Cientistas do Instituto de Tecnologia Avançada de Shenzhen, da China, desenvolveram um tecido flexível vivo com fungos, capaz de se regenerar por conta própria. Os pesquisadores detalharam os resultados em estudo publicado na revista Science Advances, no final de julho.
O material foi criado a partir do micélio vivo do fungo florestal Cordyceps militaris, obtido ao cultivá-lo em meio líquido. Esse micélio, agrupado em pequenos aglomerados esféricos, foi aquecido a uma temperatura de 45 ºC, resultando na conexão dessas partes e formando uma estrutura contínua autossustentável, que dispensa qualquer cola ou costura.
A equipe, liderada por Zhong Chao, utilizou esse tecido para criar um protótipo de vestido, moldando folhas do material para demonstrar que ele poderia ser incorporado em uma estrutura maior. A inovação também passou por testes de resistência, com quatro tiras estreitas sendo capazes de suportar um peso de um quilo.
A rápida decomposição do tecido chamou atenção. Durante o experimento, o material se decompôs quase completamente no solo em apenas 40 dias. Com o avanço da tecnologia, sua adoção comercial permitiria abordar uma preocupação crescente da indústria da moda: o descarte excessivo de roupas, que gera um cenário crítico ligado à crise ambiental.

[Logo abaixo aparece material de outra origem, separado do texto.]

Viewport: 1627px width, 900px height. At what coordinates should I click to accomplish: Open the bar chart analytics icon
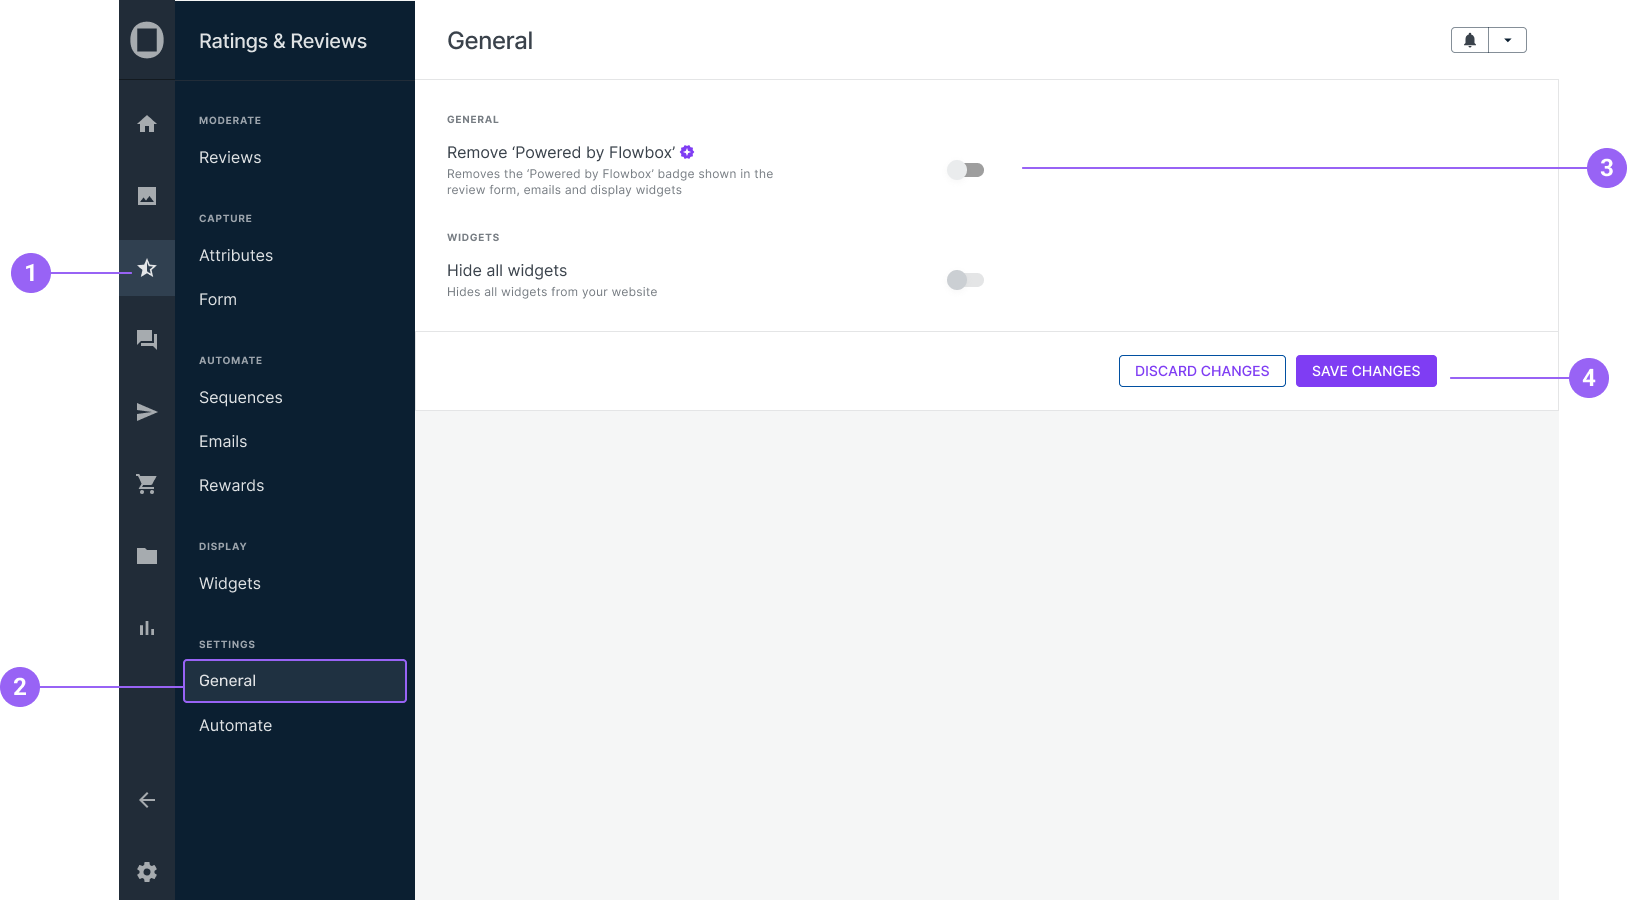click(147, 628)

Os especialistas reconheceram a necessidade de estudos para aprimorar a respirabilidade, a resistência à abrasão e o controle de sua ativação biológica. Apesar disso, observaram que "além dos análogos têxteis, esse paradigma fornece uma base para o desenvolvimento mais amplo de plataformas de materiais vivos e adaptativos nos domínios biomédico, ambiental e arquitetônico".